Remembering the great state of Jefferson
Secession talk is all the rage of late, with disaffected Americans from Alabama to Alaska saying it’s time to break away and form their own independent enclaves.
Most Americans remember what happened the last time secession was attempted on a major scale. While some argue the matter has never been satisfactorily resolved judicially, others point out that it was pretty clearly settled by the events of 1861-65.
Yet, despite the defeat of the Confederacy nearly 150 years ago and the ensuing belief in the inviolability of the Union, periodic secession movements have continued to crop up over the past century and a half.
Most, however, have focused on taking a piece of an existing state and breaking away to form a new state, such as West Virginia did in 1863.
Massachusetts, New York, Arizona and California are among states in recent years with small but vocal separatist elements, factions interested in snapping off parts of their respective states to form new independent entities.
In fact, California has had more than 200 such proposals since it became a state in 1851, with the first coming only a year after it was admitted to the Union, when northern Californians presented a bill to California’s State Legislature with the goal of creating the State of Shasta by combining areas of northern California and southern Oregon, according to the Mt. Shasta (Calif.) Herald.
One of the more interesting concepts for a new state involved the same region, just before World War II.
The “State of Jefferson” was actually informally established from several counties in Southern Oregon and Northern California after area inhabitants tired of being snubbed by the two states’ more populous regions.
The final straw for long-stewing residents was the refusal by either state to build roads to copper deposits along an established highway in the region.
“Locals were frustrated because they were ignored when they complained to lawmakers that they couldn’t easily ship copper and timber south to ports and markets on the axle-cracking roads,” the San Francisco Chronicle recounted.
Anger quickly boiled over, and in a matter of weeks the leaders of the movement proclaimed the creation of the nation’s 49th state (Alaska and Hawaii were still US territories in 1941).
“They promised to do something, but they lied. We had to act!” read a quote in a 1941 article in the Oakland Tribune, attributed to an individual who lived outside the Northern California town of Yreka.
The Siskiyou Daily’s headline on Nov. 3, 1941, read, “Siskiyou Has Been Doublecrossed Again!”
That term became the rallying call for Jeffersonians, as the state seal consisted of two X’s, known as the “Double Cross,” painted on the bottom of a gold pan to symbolize the feeling of being betrayed and abandoned by their state capitals, Salem and Sacramento, according to the Redding (Calif.) Record Searchlight.

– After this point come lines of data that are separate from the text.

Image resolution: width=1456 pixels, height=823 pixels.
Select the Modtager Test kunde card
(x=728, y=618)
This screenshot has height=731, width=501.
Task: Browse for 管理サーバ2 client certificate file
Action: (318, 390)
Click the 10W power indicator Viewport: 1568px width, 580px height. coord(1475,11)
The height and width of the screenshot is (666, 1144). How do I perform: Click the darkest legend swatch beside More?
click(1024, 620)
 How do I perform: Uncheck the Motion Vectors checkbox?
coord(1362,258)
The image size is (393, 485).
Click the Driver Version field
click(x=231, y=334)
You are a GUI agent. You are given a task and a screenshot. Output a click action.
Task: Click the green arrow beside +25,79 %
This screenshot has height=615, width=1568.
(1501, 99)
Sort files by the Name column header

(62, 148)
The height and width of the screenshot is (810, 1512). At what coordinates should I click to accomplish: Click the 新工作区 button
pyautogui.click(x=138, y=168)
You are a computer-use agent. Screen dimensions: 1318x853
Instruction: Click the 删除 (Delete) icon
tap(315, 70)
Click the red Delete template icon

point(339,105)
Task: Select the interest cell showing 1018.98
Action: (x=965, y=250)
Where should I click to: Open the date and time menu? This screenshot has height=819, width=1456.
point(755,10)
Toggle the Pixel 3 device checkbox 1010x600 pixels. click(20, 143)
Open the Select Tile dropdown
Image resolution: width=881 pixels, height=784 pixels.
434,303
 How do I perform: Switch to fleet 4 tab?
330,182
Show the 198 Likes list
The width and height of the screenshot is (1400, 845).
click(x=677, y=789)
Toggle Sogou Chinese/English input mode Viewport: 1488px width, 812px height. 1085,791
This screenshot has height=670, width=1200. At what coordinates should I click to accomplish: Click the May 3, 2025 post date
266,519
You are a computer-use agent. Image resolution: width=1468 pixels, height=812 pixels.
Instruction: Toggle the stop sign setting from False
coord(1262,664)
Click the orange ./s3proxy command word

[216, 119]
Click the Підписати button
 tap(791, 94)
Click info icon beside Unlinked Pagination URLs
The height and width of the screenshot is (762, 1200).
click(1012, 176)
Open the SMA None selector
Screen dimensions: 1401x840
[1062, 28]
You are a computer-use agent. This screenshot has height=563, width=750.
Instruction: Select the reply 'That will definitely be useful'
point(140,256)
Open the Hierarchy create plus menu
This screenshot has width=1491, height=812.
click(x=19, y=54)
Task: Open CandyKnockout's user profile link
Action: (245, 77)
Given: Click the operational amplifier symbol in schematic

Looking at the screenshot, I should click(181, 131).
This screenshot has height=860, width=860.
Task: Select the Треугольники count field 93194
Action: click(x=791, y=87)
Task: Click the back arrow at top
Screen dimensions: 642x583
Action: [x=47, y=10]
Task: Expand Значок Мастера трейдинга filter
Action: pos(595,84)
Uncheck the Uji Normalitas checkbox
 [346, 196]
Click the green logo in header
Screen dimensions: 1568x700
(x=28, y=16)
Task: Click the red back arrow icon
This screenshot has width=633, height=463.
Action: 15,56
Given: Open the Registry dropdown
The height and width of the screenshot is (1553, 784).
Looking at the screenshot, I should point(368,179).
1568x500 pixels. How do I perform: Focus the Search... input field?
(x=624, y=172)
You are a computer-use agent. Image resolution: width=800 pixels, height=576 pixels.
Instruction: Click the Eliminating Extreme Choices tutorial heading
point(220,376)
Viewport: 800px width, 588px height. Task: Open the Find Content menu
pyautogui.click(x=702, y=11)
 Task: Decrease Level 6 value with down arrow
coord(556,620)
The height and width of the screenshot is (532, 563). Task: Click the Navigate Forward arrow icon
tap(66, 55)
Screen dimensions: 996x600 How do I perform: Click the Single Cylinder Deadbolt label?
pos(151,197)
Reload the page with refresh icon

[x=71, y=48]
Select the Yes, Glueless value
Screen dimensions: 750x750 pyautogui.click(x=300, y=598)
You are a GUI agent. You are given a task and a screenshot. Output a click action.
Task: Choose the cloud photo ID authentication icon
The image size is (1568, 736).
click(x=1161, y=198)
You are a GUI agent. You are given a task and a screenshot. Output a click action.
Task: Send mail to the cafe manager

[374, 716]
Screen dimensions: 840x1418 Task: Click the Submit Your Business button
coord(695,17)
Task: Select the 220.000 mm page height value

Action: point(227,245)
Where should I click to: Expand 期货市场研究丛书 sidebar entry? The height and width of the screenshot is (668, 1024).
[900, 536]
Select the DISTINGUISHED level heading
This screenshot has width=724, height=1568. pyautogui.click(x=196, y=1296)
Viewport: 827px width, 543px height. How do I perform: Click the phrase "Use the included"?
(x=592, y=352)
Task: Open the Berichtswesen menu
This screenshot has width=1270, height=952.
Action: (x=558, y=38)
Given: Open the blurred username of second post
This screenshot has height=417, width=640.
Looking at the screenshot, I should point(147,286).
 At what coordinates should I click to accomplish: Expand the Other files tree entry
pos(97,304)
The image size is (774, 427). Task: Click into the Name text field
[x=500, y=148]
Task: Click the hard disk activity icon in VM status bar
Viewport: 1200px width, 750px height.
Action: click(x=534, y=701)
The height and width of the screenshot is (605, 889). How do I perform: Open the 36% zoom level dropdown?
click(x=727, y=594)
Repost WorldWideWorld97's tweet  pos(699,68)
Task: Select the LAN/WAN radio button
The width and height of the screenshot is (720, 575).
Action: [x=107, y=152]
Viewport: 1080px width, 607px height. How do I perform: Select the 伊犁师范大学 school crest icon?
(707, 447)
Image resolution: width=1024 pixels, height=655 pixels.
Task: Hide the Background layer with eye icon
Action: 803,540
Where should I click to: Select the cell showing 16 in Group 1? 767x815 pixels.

“Judge John L. Childs, a leader in the Jefferson movement, was appointed the first governor of the 49th state,” according to the Mt. Shasta Herald. “Yreka’s Chamber of Commerce dubbed the new state Mittelwestcoastia; disgusted by the name, Siskiyou Daily held a contest.”
Fortunately, Jefferson would prove a more popular choice than Mittelwestcoastia.
Yreka even went so far as to host inaugural ceremonies on Dec. 4, 1941.
What kind of media attention did the creation of the new “state” generate? Plenty. Hundreds of reporters from around the country covered the event, including crews from Time and Life magazines, and the San Francisco Chronicle.
The reporter for the latter, Stanton Delaplane, went on to win a Pulitzer Prize for his coverage of events in “Jefferson.”
Hollywood newsreels recorded Childs’ “acceptance speech,” and the ensuing parade. The film was scheduled to be shown in theaters four days later. Everything was set for Jefferson’s rollout on the national stage.
But then the Japanese decided, in a very roundabout way, to meddle in the political affairs of Jefferson by bombing Pearl Harbor just a day before the newsreel was to play in theaters across the country.
The attack effectively ended the Jefferson statehood movement, as the nation came together to fight the external threat.
The name Jefferson still lives on in the Northern California-Southern Oregon region, however. Jefferson flags, featuring a green double-X, can be seen in the area, and a number of radio stations broadcast under the banner of Jefferson Public Radio.
And there’s still talk among locals of breaking away and forming what would today be the nation’s 51st state.
It may never come to pass, as state governments are loath to cede territory – and the revenue that comes with it – these days.
But if one has spent any time in the area that Jefferson is said to encompass, it becomes easy to understand why folks there believe they’d probably do a whole lot better if they were in charge of their own affairs.
And let’s face it, one has to wonder how much worse things could be were Jeffersonians running things than the bunch that oversees Northern California and Southern Oregon from Sacrament and Salem, respectively?